Marra A, Morganti S, Pareja F, Campanella G, Bibeau F, Fuchs T, Loda M, Parwani A, Scarpa A, Reis-Filho J S, Curigliano G, Marchiò C, Kather J N
Division of Early Drug Development for Innovative Therapies, European Institute of Oncology IRCCS, Milan, Italy.
Department of Medical Oncology, Dana-Farber Cancer Institute, Boston, USA; Department of Medicine, Harvard Medical School, Boston, USA; Gerstner Center for Cancer Diagnostics, Broad Institute of MIT and Harvard, Boston, USA.
Ann Oncol. 2025 Apr 28. doi: 10.1016/j.annonc.2025.03.006.
Artificial intelligence (AI) is rapidly transforming the fields of pathology and oncology, offering novel opportunities for advancing diagnosis, prognosis, and treatment of cancer.
Through a systematic review-based approach, the representatives from the European Society for Medical Oncology (ESMO) Precision Oncology Working Group (POWG) and international experts identified studies in pathology and oncology that applied AI-based algorithms for tumour diagnosis, molecular biomarker detection, and cancer prognosis assessment. These findings were synthesised to provide a comprehensive overview of current AI applications and future directions in cancer pathology.
The integration of AI tools in digital pathology is markedly improving the accuracy and efficiency of image analysis, allowing for automated tumour detection and classification, identification of prognostic molecular biomarkers, and prediction of treatment response and patient outcomes. Several barriers for the adoption of AI in clinical workflows, such as data availability, explainability, and regulatory considerations, still persist. There are currently no prognostic or predictive AI-based biomarkers supported by level IA or IB evidence. The ongoing advancements in AI algorithms, particularly foundation models, generalist models and transformer-based deep learning, offer immense promise for the future of cancer research and care. AI is also facilitating the integration of multi-omics data, leading to more precise patient stratification and personalised treatment strategies.
The application of AI in pathology is poised to not only enhance the accuracy and efficiency of cancer diagnosis and prognosis but also facilitate the development of personalised treatment strategies. Although barriers to implementation remain, ongoing research and development in this field coupled with addressing ethical and regulatory considerations will likely lead to a future where AI plays an integral role in cancer management and precision medicine. The continued evolution and adoption of AI in pathology and oncology are anticipated to reshape the landscape of cancer care, heralding a new era of precision medicine and improved patient outcomes.
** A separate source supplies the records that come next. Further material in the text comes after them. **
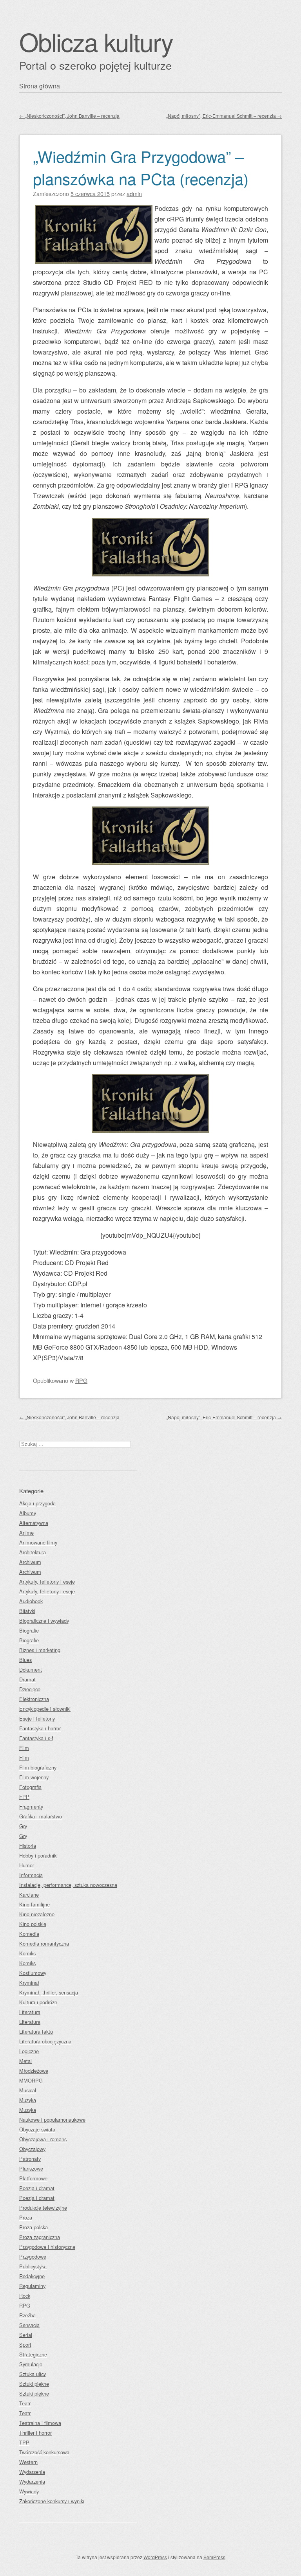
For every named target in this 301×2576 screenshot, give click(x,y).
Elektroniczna (34, 1699)
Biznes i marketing (39, 1650)
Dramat (27, 1679)
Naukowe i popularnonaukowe (52, 2119)
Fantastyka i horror (40, 1728)
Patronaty (30, 2158)
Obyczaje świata (37, 2129)
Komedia (29, 1933)
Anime (26, 1532)
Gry (23, 1826)
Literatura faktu (36, 2031)
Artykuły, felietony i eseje (47, 1581)
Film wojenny (34, 1777)
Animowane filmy (38, 1542)
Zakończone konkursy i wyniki (51, 2501)
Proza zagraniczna (39, 2237)
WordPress (155, 2557)
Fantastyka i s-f (36, 1738)
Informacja (31, 1875)
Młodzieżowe (33, 2070)
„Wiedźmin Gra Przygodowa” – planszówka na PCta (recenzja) (140, 167)
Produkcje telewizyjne (43, 2207)
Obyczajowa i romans (43, 2139)
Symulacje (30, 2364)
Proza (25, 2217)
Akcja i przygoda (37, 1503)
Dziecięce (29, 1689)
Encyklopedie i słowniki (45, 1708)
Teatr (25, 2403)
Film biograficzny (37, 1767)
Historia (27, 1845)
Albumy (27, 1513)
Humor (26, 1865)
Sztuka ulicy (32, 2374)
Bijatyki (27, 1611)
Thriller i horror (35, 2432)
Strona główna (39, 85)
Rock (24, 2295)
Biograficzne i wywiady (44, 1620)
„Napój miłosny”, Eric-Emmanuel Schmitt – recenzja (224, 115)
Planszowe (31, 2168)
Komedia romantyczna (44, 1943)
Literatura (29, 2012)
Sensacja (29, 2325)
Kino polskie (32, 1924)
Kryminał (29, 1982)
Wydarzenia (32, 2471)
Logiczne (29, 2051)
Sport (25, 2344)
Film (24, 1748)
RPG (81, 1380)
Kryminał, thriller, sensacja (48, 1992)
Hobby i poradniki (38, 1855)
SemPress (214, 2557)
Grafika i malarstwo (40, 1816)
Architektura (32, 1552)
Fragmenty (31, 1806)
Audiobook (31, 1601)
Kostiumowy (32, 1973)
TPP (24, 2442)
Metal (25, 2061)
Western (28, 2462)
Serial (25, 2334)
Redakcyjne (32, 2276)
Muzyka (27, 2100)
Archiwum (30, 1562)
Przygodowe (32, 2256)
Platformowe (33, 2178)
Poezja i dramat (36, 2188)
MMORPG (31, 2080)
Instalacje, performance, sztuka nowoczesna (68, 1884)
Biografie (29, 1630)
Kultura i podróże (38, 2002)
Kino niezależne (36, 1914)
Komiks (27, 1953)
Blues (25, 1659)
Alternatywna (33, 1523)
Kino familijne (34, 1904)
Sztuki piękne (34, 2383)
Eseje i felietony (37, 1718)
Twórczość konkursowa (44, 2452)
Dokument (30, 1669)
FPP (24, 1796)
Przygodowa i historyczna (47, 2246)
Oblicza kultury (96, 41)
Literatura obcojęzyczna (45, 2041)
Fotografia (30, 1787)
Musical (27, 2090)
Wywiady (29, 2491)
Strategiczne (33, 2354)
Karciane (29, 1894)
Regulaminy (32, 2286)
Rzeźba (27, 2315)
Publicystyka (33, 2266)
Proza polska (33, 2227)
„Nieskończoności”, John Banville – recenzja (69, 115)
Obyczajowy (32, 2149)
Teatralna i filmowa (40, 2423)
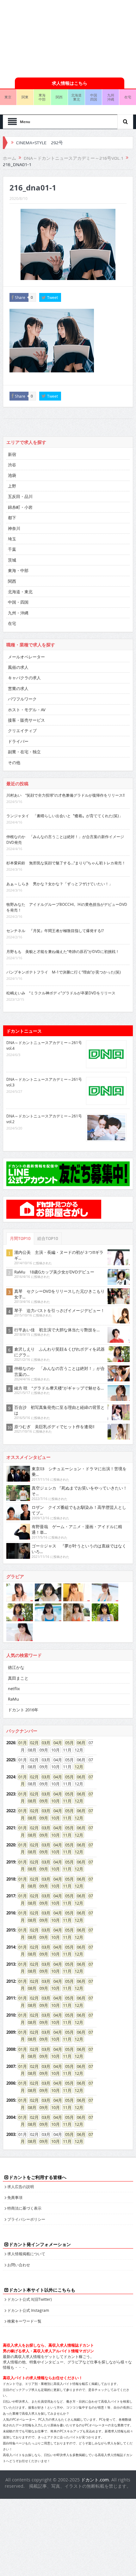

人工智能(AI)正在迅速改变病理学和肿瘤学领域,为推进癌症的诊断、预后和治疗提供了新的机遇。
欧洲医学肿瘤学会(ESMO)精准肿瘤学工作组(POWG)的代表和国际专家通过基于系统评价的方法,确定了病理学和肿瘤学中应用基于人工智能算法进行肿瘤诊断、分子生物标志物检测和癌症预后评估的研究。综合这些发现,以全面概述当前人工智能在癌症病理学中的应用及未来方向。
人工智能工具与数字病理学的整合显著提高了图像分析的准确性和效率,实现了肿瘤的自动检测和分类、预后分子生物标志物的识别以及治疗反应和患者预后的预测。在临床工作流程中采用人工智能仍存在一些障碍,如数据可用性、可解释性和监管考量等。目前尚无IA级或IB级证据支持的基于人工智能的预后或预测生物标志物。人工智能算法的不断进步,特别是基础模型、通用模型和基于Transformer的深度学习,为癌症研究和治疗的未来带来了巨大希望。人工智能还促进了多组学数据的整合,从而实现更精确的患者分层和个性化治疗策略。
人工智能在病理学中的应用不仅有望提高癌症诊断和预后的准确性和效率,还将促进个性化治疗策略的发展。尽管实施障碍仍然存在,但该领域正在进行的研发以及对伦理和监管考量的解决,可能会带来一个人工智能在癌症管理和精准医学中发挥不可或缺作用的未来。预计人工智能在病理学和肿瘤学中的持续发展和应用将重塑癌症护理的格局,开创精准医学和改善患者预后的新时代。